**EXTRACTED TEXT**
········

For most responsible drivers, the idea of getting a DUI sounds completely out of the question. You understand how dangerous it is to drive under the influence of alcohol or drugs, and would never under any circumstances choose to drive while using either substance. What most people don’t realize, however, is that you can be arrested for driving under the influence of medications– even seemingly harmless prescription medications.

You Don’t Have To Be Drunk To Get a DUI

Driving “Under the Influence” is meant to be vague so that it can cover anything that would cause you to be impaired. In addition to alcohol and recreational drugs, just being drowsy from your allergy medication can get you arrested. A lot of prescription drugs have side-effects like dizziness, fatigue, and blurred vision, which can all impair your judgment and cause you to drive poorly.

While there’s no doubt you want to avoid an arrest, it’s important to remember that there could be a much worse scenario. If a medication you take changes your ability to think clearly, stay alert, or physically react, you risk the possibility of a catastrophic accident every time you drive.

The Facts

While many reports suggest a nationwide decrease in the number of drunk driving incidents in recent years, one statistic shows that around 16% of drivers on the road have some sort of judgment-impairing substance in their system while driving. This statistic is cause not only for you to be more cautious about driving when taking medications, but also a warning to lookout for reckless drivers around you and never hesitate to report incidents where you believe other drivers may be under the influence.

········

**ASSIGNMENT A**
Decide whether each statement agrees with the passage on driving under the influence of medications, answering yes or no and quoting the words that decide it: (i) a person can be arrested for driving under the influence of prescription medications; (ii) many reports suggest drunk driving incidents have risen nationwide in recent years; (iii) around 16% of drivers on the road have a judgment-impairing substance in their system while driving.
**ASSIGNMENT B**
Summarize the passage on driving under the influence of medications in two sentences.
**ASSIGNMENT C**
Transcribe part of the passage on driving under the influence of medications, beginning at the words "For most responsible" and stopping after "harmless prescription medications.".
The lines after this play no part in the work.

**INFORMATION GIVEN**
········

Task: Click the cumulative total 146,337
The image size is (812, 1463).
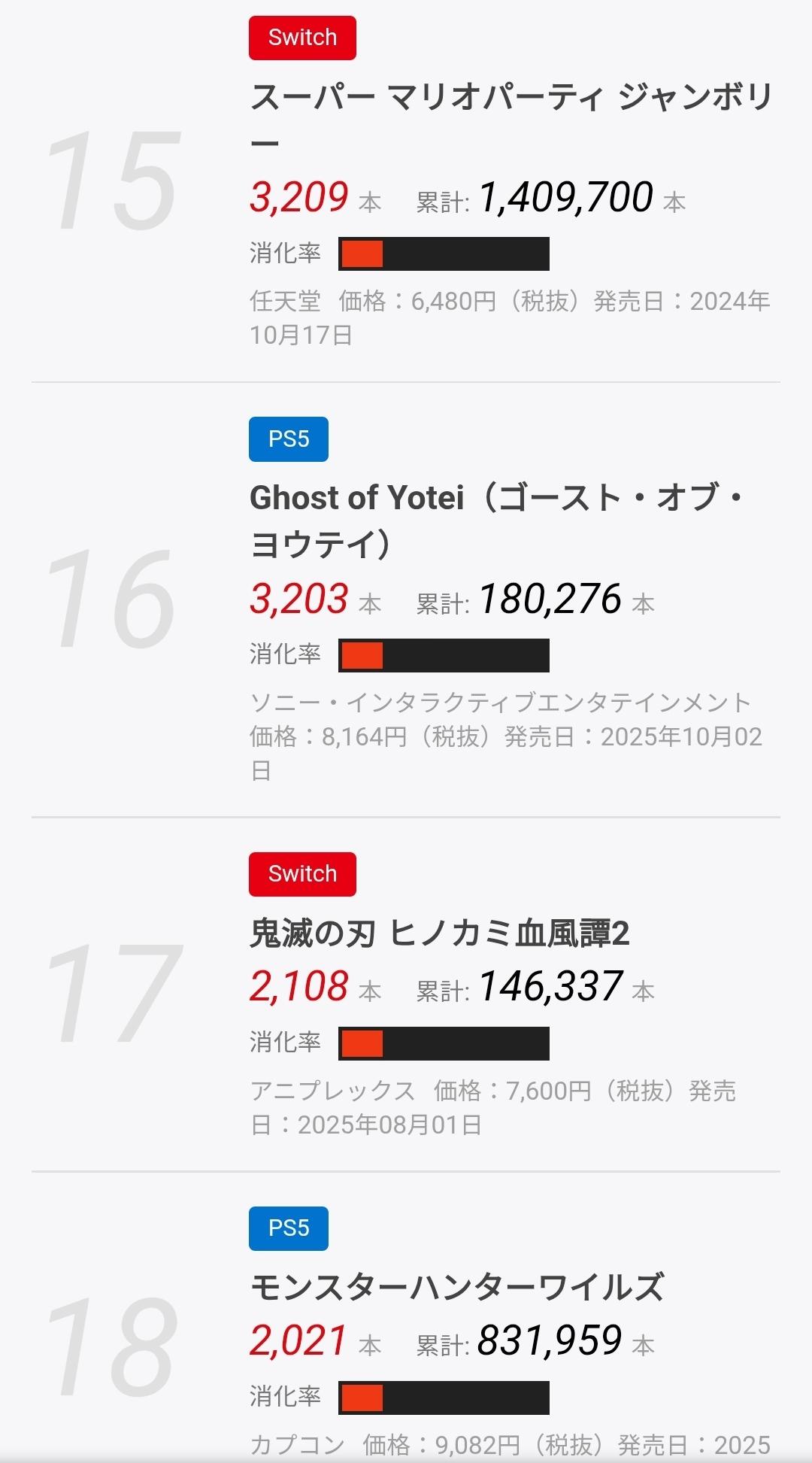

········

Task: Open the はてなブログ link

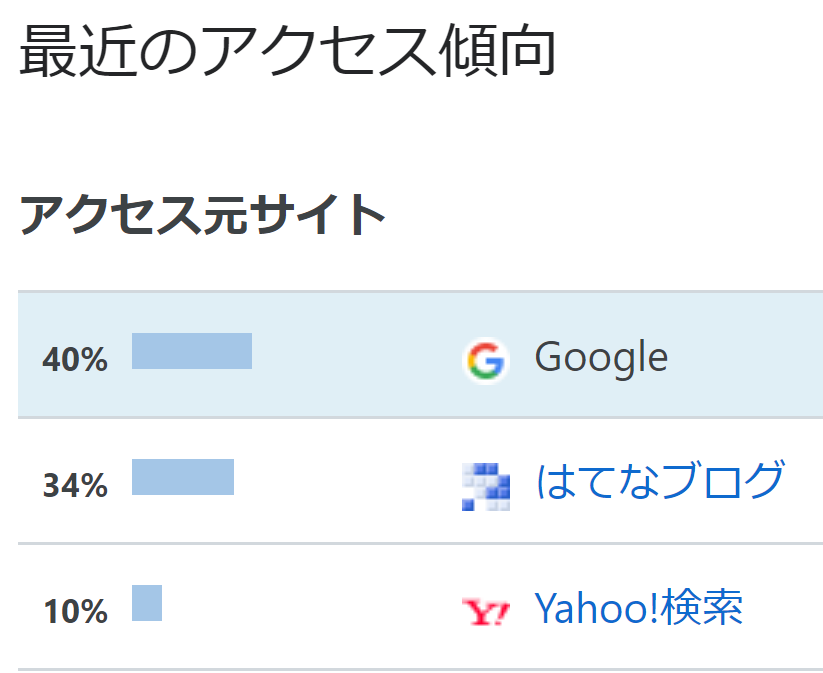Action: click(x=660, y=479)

········

**WRITTEN SOLUTION A**
(i) Yes: "you can be arrested for driving under the influence of medications– even seemingly harmless prescription medications."
(ii) No: "many reports suggest a nationwide decrease in the number of drunk driving incidents in recent years"
(iii) Yes: "around 16% of drivers on the road have some sort of judgment-impairing substance in their system while driving."

**WRITTEN SOLUTION B**
Drivers can be arrested for driving under the influence of medications, including prescription drugs whose side effects, such as dizziness, fatigue, and blurred vision, impair judgment and driving, and such impairment also risks a catastrophic accident. Around 16% of drivers on the road have a judgment-impairing substance in their system, which is reason to be cautious when taking medications, to watch for reckless drivers, and to report drivers who may be under the influence.

**WRITTEN SOLUTION C**
For most responsible drivers, the idea of getting a DUI sounds completely out of the question. You understand how dangerous it is to drive under the influence of alcohol or drugs, and would never under any circumstances choose to drive while using either substance. What most people don’t realize, however, is that you can be arrested for driving under the influence of medications– even seemingly harmless prescription medications.